The Good News of Crypto's Long Ancestry
Newsletter readers, I've learned, are a savvy bunch. So if I were to ask what the first blockchain was, I'm confident you'd immediately suss it out as a trick question and decline to answer.
Unless, that is, you've heard of Surety, which offered a blockchain-based timestamping service for digital documents starting way back in 1995.
If, like everyone else, you associate blockchains with the distributed-computing systems that are Bitcoin and Ethereum, you might question how Surety could classify as such — running algorithms on a decentralized set of computers would have been impractical in the dial-up era of the 1990s.
But that's not the only way to do it. Surety held customers' documents on its own servers, but achieved trustlessness in a most analog manner: by printing its hashes once a week in the classified section of the New York Times.
That admittedly does not sound very useful by today's standards (one-week block times???).
But I offer it here as evidence that the history of blockchains predates Satoshi's white paper of 2008 …. and as a fun fact to drop into conversation at your next crypto conference.
(Permissionless, maybe?)
And here's an even funner fact to wow your crypto friends with: That first blockchain is itself predated by smart contracts.
Crypto's family tree
You are probably like me in thinking of smart contracts as the second big step in the evolution of blockchains: Satoshi invented internet money with Bitcoin and then Vitalik made blockchains programmable with Ethereum.
But smart contracts have a pre-history of their own: In this fascinating note, Professor Michael Manelli, co-founder of the Z/yen think tank, offers a step-by-step guide on how proto-smart contracts were used to settle FX swaps as early as the 1980s:
Counterparties would agree the terms of a swap, with contractual calculations written into a spreadsheet stamped with a hash (no different than the hashes used in Ethereum blocks).
The hashed spreadsheet file was saved on a floppy disk and given to a lawyer to be held for safekeeping.
When the swap was due to settle, the counterparties would convene at the lawyer's office, where the floppy disk would be retrieved from the safe.
The hash on the file would be checked to ensure it was the same spreadsheet, with the same terms, as originally agreed.
An oracle (e.g., that morning's newspaper) was referenced for the prices of the relevant FX rates, which were entered into the spreadsheet.
The spreadsheet would calculate who owed what to whom.
Settlement (I'm guessing) would then follow per normal channels.
In this, the arrangement had "all the characteristics of a smart contract": a transparent, immutable, and secure agreement between counterparties to exchange value according to the rules agreed.
Definitely a contract and definitely smart.
Still, I wouldn't blame you for thinking that settling swaps with floppy disks is about as related to settling NFTs and meme coins on Ethereum as humans are to amoebas.
But humans are related to amoebas.

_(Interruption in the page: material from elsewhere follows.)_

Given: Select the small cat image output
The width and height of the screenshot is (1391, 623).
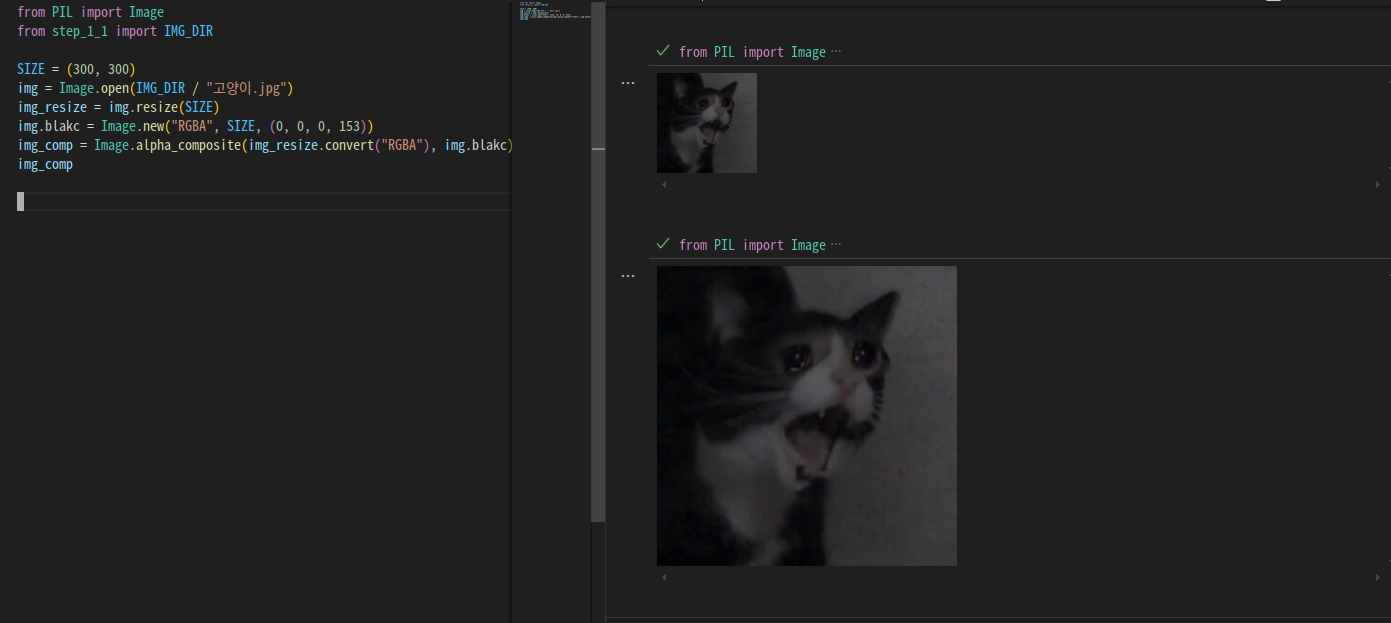Looking at the screenshot, I should pyautogui.click(x=707, y=123).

And that's a useful thing to know: Ultimately, we all come from the same place!
I'd argue it's similarly useful to know that blockchains have a history that predates Bitcoin: Because if crypto is its own, entirely original thing, immaculately conceived in 2008, it may also be prone to immaculately disappear.
If Satoshi's 2008 white paper was a big bang responsible for creating the entire universe of crypto, there's a chance that whole universe could be one big mistake — a detour that turns out to be nothing more than a horrendous waste of investor money and developer talent.
But if crypto is just another step in the long-running digitization of everything, it's more likely to have staying power.
History suggests it's the latter: Surety's early blockchain was based on a 1991 paper, "How to time-stamp a digital document," written by cryptographers Stuart Haber and Scott Stornetta.
On a crypto family tree, that puts Surety not far removed from Bitcoin: Three of the eight papers cited in Satoshi in 2008 were authored by Haber and Stornetta. (So, second cousins, maybe?)
And the ideas from those papers can be traced back even further: In the aforementioned Z/yen article, Professor Mainelli and his co-author recount the intellectual history of blockchains going all the way back to 1953, when "hash-chaining" was mentioned in an internal memorandum at IBM.
This, the authors suggest, demonstrates "that discussion of an effective 'blockchain' may have predated Satoshi Nakamoto's Bitcoin white paper by 55 years."
And that, in my opinion, is great news.